__Records to use__.
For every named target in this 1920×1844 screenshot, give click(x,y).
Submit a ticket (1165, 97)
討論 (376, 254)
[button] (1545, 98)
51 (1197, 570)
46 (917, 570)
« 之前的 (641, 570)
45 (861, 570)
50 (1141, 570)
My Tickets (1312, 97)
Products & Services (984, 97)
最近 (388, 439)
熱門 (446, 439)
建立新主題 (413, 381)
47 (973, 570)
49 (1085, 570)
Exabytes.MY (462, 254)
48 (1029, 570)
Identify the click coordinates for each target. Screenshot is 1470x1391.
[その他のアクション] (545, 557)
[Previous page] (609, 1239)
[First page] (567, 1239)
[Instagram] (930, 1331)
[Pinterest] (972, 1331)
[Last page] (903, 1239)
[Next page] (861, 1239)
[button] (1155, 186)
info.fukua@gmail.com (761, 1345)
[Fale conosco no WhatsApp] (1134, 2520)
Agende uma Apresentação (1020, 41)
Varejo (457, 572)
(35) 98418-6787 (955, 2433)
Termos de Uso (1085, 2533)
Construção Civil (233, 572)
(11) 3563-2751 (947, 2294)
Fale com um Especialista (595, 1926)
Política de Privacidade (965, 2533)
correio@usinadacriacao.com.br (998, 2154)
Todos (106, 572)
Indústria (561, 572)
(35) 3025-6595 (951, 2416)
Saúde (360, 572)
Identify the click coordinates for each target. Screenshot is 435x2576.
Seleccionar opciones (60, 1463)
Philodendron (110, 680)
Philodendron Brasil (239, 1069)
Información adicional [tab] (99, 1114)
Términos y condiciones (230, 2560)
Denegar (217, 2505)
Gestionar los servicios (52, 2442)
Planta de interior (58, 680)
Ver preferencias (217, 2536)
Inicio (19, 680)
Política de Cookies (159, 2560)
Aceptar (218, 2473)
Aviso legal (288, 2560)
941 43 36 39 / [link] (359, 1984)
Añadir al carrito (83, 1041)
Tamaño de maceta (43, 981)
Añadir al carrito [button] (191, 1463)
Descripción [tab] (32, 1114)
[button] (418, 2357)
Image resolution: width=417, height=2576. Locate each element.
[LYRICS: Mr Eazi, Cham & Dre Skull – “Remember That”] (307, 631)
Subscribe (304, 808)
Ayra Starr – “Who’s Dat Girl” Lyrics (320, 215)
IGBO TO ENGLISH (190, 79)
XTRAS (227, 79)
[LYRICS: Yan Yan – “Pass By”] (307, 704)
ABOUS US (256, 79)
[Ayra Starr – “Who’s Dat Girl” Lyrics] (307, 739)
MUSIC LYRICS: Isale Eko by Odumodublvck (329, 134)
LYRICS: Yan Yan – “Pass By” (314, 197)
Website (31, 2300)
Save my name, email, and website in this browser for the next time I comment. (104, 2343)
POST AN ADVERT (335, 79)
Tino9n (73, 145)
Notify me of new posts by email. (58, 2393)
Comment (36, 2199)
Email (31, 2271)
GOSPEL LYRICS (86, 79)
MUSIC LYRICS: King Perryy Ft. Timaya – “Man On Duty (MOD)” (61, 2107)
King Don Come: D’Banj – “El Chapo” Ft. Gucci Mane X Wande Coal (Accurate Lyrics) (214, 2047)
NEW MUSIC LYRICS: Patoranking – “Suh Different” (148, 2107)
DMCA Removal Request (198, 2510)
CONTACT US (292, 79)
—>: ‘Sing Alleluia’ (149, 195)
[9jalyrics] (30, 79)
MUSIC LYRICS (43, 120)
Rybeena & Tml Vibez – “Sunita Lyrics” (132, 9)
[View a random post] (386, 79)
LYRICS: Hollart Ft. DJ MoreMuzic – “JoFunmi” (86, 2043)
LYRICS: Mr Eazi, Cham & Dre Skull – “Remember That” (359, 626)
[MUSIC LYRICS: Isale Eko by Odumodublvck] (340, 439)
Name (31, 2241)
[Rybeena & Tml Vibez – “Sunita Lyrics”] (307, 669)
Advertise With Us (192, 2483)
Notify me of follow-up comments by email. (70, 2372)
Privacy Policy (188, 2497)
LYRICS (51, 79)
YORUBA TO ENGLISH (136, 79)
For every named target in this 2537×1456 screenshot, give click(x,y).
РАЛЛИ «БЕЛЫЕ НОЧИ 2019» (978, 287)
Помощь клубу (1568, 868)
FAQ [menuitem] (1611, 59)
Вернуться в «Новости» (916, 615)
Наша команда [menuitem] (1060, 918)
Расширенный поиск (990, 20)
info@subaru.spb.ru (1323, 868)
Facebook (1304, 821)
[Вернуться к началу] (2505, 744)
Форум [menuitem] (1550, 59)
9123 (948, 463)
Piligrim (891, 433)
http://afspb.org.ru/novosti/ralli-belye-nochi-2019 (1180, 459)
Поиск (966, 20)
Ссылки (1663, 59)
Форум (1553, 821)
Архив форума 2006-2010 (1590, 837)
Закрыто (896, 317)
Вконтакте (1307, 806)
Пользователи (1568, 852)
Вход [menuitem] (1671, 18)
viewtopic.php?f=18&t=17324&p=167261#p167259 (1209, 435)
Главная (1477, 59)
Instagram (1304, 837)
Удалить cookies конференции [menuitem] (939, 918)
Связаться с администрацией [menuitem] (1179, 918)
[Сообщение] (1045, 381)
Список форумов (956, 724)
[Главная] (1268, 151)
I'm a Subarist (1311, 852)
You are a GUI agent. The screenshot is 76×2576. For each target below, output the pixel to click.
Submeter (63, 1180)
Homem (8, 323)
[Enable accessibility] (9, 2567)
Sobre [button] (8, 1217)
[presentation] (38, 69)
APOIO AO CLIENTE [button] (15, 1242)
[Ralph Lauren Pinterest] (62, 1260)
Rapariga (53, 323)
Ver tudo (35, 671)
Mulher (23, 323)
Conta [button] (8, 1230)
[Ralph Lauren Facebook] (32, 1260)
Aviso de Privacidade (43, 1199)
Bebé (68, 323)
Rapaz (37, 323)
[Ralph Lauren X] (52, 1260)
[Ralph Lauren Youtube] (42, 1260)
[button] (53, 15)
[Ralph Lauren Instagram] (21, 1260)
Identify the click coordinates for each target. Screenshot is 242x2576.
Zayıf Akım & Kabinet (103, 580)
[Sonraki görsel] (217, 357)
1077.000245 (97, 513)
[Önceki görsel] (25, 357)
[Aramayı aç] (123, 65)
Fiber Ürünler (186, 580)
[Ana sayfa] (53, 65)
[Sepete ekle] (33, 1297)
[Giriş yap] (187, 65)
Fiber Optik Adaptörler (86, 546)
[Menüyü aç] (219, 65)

__Action item__. Within the data above, the lines from the one with "LYRICS: Hollart Ft." to the one with "[Вернуться к началу] (2505, 744)" must be repeated exactly; no other line belongs in the answer.

__Answer to the exercise__.
LYRICS: Hollart Ft. DJ MoreMuzic – “JoFunmi” (86, 2043)
LYRICS: Mr Eazi, Cham & Dre Skull – “Remember That” (359, 626)
[MUSIC LYRICS: Isale Eko by Odumodublvck] (340, 439)
Name (31, 2241)
[Rybeena & Tml Vibez – “Sunita Lyrics”] (307, 669)
Advertise With Us (192, 2483)
Notify me of follow-up comments by email. (70, 2372)
Privacy Policy (188, 2497)
LYRICS (51, 79)
YORUBA TO ENGLISH (136, 79)
For every named target in this 2537×1456 screenshot, give click(x,y).
РАЛЛИ «БЕЛЫЕ НОЧИ 2019» (978, 287)
Помощь клубу (1568, 868)
FAQ [menuitem] (1611, 59)
Вернуться в «Новости» (916, 615)
Наша команда [menuitem] (1060, 918)
Расширенный поиск (990, 20)
info@subaru.spb.ru (1323, 868)
Facebook (1304, 821)
[Вернуться к началу] (2505, 744)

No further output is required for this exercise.